Stored data entries:
***

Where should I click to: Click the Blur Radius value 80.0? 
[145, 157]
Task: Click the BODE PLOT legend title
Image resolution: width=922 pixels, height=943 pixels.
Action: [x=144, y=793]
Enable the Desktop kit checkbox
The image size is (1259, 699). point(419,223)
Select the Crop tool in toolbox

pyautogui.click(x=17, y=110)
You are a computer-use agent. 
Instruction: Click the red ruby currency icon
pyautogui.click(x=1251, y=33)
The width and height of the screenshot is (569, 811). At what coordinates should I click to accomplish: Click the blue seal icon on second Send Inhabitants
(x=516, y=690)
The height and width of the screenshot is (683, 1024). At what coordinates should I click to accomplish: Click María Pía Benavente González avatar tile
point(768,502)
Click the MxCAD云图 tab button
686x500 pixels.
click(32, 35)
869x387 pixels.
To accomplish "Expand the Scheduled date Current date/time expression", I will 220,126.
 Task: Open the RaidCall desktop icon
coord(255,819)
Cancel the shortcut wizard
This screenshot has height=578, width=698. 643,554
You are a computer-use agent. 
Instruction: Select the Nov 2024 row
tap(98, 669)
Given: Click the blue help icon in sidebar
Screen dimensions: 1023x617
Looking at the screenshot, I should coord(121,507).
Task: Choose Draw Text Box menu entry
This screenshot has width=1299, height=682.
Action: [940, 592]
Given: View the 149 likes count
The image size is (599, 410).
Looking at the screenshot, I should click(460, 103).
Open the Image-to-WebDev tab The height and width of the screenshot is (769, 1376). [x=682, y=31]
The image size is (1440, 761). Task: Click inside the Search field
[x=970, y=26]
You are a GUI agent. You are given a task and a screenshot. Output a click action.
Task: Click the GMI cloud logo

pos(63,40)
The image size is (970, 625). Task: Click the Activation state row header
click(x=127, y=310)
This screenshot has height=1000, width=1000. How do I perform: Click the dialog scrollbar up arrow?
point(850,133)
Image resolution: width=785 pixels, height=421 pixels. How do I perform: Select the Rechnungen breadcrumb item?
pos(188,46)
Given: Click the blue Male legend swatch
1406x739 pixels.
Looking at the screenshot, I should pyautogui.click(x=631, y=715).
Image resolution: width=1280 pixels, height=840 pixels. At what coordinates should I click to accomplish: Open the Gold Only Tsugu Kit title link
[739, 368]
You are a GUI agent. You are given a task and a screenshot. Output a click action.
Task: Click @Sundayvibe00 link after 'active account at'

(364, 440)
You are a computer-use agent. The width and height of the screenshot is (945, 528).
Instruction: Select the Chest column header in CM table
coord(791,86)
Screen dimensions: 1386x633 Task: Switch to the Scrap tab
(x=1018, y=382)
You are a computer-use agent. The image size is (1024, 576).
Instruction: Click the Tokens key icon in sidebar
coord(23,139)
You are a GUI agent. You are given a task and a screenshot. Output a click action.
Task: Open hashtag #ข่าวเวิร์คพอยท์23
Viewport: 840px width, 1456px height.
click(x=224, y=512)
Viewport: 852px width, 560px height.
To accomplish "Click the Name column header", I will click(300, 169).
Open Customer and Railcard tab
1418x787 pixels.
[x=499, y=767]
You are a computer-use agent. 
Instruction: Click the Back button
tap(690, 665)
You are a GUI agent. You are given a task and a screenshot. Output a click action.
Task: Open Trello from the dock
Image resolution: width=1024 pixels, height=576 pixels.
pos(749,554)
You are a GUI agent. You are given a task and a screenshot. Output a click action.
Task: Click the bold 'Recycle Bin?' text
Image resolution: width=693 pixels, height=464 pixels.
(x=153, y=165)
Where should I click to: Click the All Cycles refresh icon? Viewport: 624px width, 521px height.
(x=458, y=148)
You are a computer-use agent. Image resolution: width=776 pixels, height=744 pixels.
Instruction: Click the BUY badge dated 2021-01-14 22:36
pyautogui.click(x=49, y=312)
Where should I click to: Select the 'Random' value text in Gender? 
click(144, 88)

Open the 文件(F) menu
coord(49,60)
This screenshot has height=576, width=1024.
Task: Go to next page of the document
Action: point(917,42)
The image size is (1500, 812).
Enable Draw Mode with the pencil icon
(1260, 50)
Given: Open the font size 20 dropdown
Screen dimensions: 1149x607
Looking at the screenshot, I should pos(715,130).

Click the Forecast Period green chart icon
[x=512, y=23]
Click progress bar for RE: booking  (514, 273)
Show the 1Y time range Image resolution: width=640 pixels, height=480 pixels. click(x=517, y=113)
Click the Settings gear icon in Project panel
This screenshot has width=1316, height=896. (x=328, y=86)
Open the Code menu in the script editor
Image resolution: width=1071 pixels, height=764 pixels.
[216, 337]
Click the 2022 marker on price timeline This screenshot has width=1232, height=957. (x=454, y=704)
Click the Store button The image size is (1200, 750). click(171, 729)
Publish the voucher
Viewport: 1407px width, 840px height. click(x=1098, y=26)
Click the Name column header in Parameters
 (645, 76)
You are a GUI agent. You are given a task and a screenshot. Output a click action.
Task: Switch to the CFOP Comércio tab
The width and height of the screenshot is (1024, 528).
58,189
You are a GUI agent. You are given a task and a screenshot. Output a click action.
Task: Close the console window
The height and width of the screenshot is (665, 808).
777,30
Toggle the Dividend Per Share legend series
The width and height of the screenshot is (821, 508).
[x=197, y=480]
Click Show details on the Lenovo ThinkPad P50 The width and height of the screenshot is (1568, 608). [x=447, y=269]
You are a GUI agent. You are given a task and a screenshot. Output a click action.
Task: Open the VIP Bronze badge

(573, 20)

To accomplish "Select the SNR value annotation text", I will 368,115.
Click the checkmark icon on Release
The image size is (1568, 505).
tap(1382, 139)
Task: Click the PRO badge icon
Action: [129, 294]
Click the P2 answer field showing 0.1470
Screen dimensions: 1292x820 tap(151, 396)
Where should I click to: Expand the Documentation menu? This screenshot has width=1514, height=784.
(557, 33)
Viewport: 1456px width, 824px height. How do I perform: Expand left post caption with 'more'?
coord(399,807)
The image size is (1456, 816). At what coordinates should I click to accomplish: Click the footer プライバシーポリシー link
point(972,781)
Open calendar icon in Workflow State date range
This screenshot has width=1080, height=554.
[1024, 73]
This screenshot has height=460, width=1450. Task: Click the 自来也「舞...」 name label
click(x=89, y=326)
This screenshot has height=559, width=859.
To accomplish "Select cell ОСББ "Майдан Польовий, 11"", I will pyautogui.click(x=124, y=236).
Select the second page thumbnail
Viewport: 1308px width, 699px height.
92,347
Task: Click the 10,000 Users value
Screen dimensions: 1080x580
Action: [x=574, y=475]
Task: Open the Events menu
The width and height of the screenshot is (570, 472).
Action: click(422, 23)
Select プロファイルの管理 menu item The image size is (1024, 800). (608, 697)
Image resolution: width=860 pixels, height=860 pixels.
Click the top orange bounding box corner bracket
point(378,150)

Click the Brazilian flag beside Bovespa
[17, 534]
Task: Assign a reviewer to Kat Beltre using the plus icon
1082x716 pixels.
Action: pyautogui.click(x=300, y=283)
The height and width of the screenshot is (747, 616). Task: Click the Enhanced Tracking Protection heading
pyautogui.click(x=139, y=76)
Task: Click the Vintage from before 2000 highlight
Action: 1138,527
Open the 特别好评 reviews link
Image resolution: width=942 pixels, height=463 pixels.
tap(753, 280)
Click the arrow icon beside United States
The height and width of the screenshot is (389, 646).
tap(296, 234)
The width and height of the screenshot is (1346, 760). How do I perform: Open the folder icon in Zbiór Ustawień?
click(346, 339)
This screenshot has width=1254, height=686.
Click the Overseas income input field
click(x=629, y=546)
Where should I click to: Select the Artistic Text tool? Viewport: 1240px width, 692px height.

***

What you are asked to do:
All of the data must be returned exactly.

Result below:
Where should I click to: Click the Blur Radius value 80.0? 
[145, 157]
Task: Click the BODE PLOT legend title
Image resolution: width=922 pixels, height=943 pixels.
Action: [x=144, y=793]
Enable the Desktop kit checkbox
The image size is (1259, 699). point(419,223)
Select the Crop tool in toolbox

pyautogui.click(x=17, y=110)
You are a computer-use agent. 
Instruction: Click the red ruby currency icon
pyautogui.click(x=1251, y=33)
The width and height of the screenshot is (569, 811). At what coordinates should I click to accomplish: Click the blue seal icon on second Send Inhabitants
(x=516, y=690)
The height and width of the screenshot is (683, 1024). At what coordinates should I click to accomplish: Click María Pía Benavente González avatar tile
point(768,502)
Click the MxCAD云图 tab button
686x500 pixels.
click(32, 35)
869x387 pixels.
To accomplish "Expand the Scheduled date Current date/time expression", I will 220,126.
 Task: Open the RaidCall desktop icon
coord(255,819)
Cancel the shortcut wizard
This screenshot has height=578, width=698. 643,554
You are a computer-use agent. 
Instruction: Select the Nov 2024 row
tap(98, 669)
Given: Click the blue help icon in sidebar
Screen dimensions: 1023x617
Looking at the screenshot, I should coord(121,507).
Task: Choose Draw Text Box menu entry
This screenshot has width=1299, height=682.
Action: [940, 592]
Given: View the 149 likes count
The image size is (599, 410).
Looking at the screenshot, I should click(460, 103).
Open the Image-to-WebDev tab The height and width of the screenshot is (769, 1376). [x=682, y=31]
The image size is (1440, 761). Task: Click inside the Search field
[x=970, y=26]
You are a GUI agent. You are given a task and a screenshot. Output a click action.
Task: Click the GMI cloud logo

pos(63,40)
The image size is (970, 625). Task: Click the Activation state row header
click(x=127, y=310)
This screenshot has height=1000, width=1000. How do I perform: Click the dialog scrollbar up arrow?
point(850,133)
Image resolution: width=785 pixels, height=421 pixels. How do I perform: Select the Rechnungen breadcrumb item?
pos(188,46)
Given: Click the blue Male legend swatch
1406x739 pixels.
Looking at the screenshot, I should pyautogui.click(x=631, y=715).
Image resolution: width=1280 pixels, height=840 pixels. At what coordinates should I click to accomplish: Open the Gold Only Tsugu Kit title link
[739, 368]
You are a GUI agent. You are given a task and a screenshot. Output a click action.
Task: Click @Sundayvibe00 link after 'active account at'

(364, 440)
You are a computer-use agent. The width and height of the screenshot is (945, 528).
Instruction: Select the Chest column header in CM table
coord(791,86)
Screen dimensions: 1386x633 Task: Switch to the Scrap tab
(x=1018, y=382)
You are a computer-use agent. The image size is (1024, 576).
Instruction: Click the Tokens key icon in sidebar
coord(23,139)
You are a GUI agent. You are given a task and a screenshot. Output a click action.
Task: Open hashtag #ข่าวเวิร์คพอยท์23
Viewport: 840px width, 1456px height.
click(x=224, y=512)
Viewport: 852px width, 560px height.
To accomplish "Click the Name column header", I will click(300, 169).
Open Customer and Railcard tab
1418x787 pixels.
[x=499, y=767]
You are a computer-use agent. 
Instruction: Click the Back button
tap(690, 665)
You are a GUI agent. You are given a task and a screenshot. Output a click action.
Task: Open Trello from the dock
Image resolution: width=1024 pixels, height=576 pixels.
pos(749,554)
You are a GUI agent. You are given a task and a screenshot. Output a click action.
Task: Click the bold 'Recycle Bin?' text
Image resolution: width=693 pixels, height=464 pixels.
(x=153, y=165)
Where should I click to: Click the All Cycles refresh icon? Viewport: 624px width, 521px height.
(x=458, y=148)
You are a computer-use agent. Image resolution: width=776 pixels, height=744 pixels.
Instruction: Click the BUY badge dated 2021-01-14 22:36
pyautogui.click(x=49, y=312)
Where should I click to: Select the 'Random' value text in Gender? 
click(144, 88)

Open the 文件(F) menu
coord(49,60)
This screenshot has height=576, width=1024.
Task: Go to next page of the document
Action: point(917,42)
The image size is (1500, 812).
Enable Draw Mode with the pencil icon
(1260, 50)
Given: Open the font size 20 dropdown
Screen dimensions: 1149x607
Looking at the screenshot, I should pos(715,130).

Click the Forecast Period green chart icon
[x=512, y=23]
Click progress bar for RE: booking  (514, 273)
Show the 1Y time range Image resolution: width=640 pixels, height=480 pixels. click(x=517, y=113)
Click the Settings gear icon in Project panel
This screenshot has width=1316, height=896. (x=328, y=86)
Open the Code menu in the script editor
Image resolution: width=1071 pixels, height=764 pixels.
[216, 337]
Click the 2022 marker on price timeline This screenshot has width=1232, height=957. (x=454, y=704)
Click the Store button The image size is (1200, 750). click(171, 729)
Publish the voucher
Viewport: 1407px width, 840px height. click(x=1098, y=26)
Click the Name column header in Parameters
 (645, 76)
You are a GUI agent. You are given a task and a screenshot. Output a click action.
Task: Switch to the CFOP Comércio tab
The width and height of the screenshot is (1024, 528).
58,189
You are a GUI agent. You are given a task and a screenshot. Output a click action.
Task: Close the console window
The height and width of the screenshot is (665, 808).
777,30
Toggle the Dividend Per Share legend series
The width and height of the screenshot is (821, 508).
[x=197, y=480]
Click Show details on the Lenovo ThinkPad P50 The width and height of the screenshot is (1568, 608). [x=447, y=269]
You are a GUI agent. You are given a task and a screenshot. Output a click action.
Task: Open the VIP Bronze badge

(573, 20)

To accomplish "Select the SNR value annotation text", I will 368,115.
Click the checkmark icon on Release
The image size is (1568, 505).
tap(1382, 139)
Task: Click the PRO badge icon
Action: [129, 294]
Click the P2 answer field showing 0.1470
Screen dimensions: 1292x820 tap(151, 396)
Where should I click to: Expand the Documentation menu? This screenshot has width=1514, height=784.
(557, 33)
Viewport: 1456px width, 824px height. How do I perform: Expand left post caption with 'more'?
coord(399,807)
The image size is (1456, 816). At what coordinates should I click to accomplish: Click the footer プライバシーポリシー link
point(972,781)
Open calendar icon in Workflow State date range
This screenshot has width=1080, height=554.
[1024, 73]
This screenshot has height=460, width=1450. Task: Click the 自来也「舞...」 name label
click(x=89, y=326)
This screenshot has height=559, width=859.
To accomplish "Select cell ОСББ "Майдан Польовий, 11"", I will pyautogui.click(x=124, y=236).
Select the second page thumbnail
Viewport: 1308px width, 699px height.
92,347
Task: Click the 10,000 Users value
Screen dimensions: 1080x580
Action: [x=574, y=475]
Task: Open the Events menu
The width and height of the screenshot is (570, 472).
Action: click(422, 23)
Select プロファイルの管理 menu item The image size is (1024, 800). (608, 697)
Image resolution: width=860 pixels, height=860 pixels.
Click the top orange bounding box corner bracket
point(378,150)

Click the Brazilian flag beside Bovespa
[17, 534]
Task: Assign a reviewer to Kat Beltre using the plus icon
1082x716 pixels.
Action: pyautogui.click(x=300, y=283)
The height and width of the screenshot is (747, 616). Task: Click the Enhanced Tracking Protection heading
pyautogui.click(x=139, y=76)
Task: Click the Vintage from before 2000 highlight
Action: 1138,527
Open the 特别好评 reviews link
Image resolution: width=942 pixels, height=463 pixels.
tap(753, 280)
Click the arrow icon beside United States
The height and width of the screenshot is (389, 646).
tap(296, 234)
The width and height of the screenshot is (1346, 760). How do I perform: Open the folder icon in Zbiór Ustawień?
click(346, 339)
This screenshot has width=1254, height=686.
Click the Overseas income input field
click(x=629, y=546)
Where should I click to: Select the Artistic Text tool? Viewport: 1240px width, 692px height.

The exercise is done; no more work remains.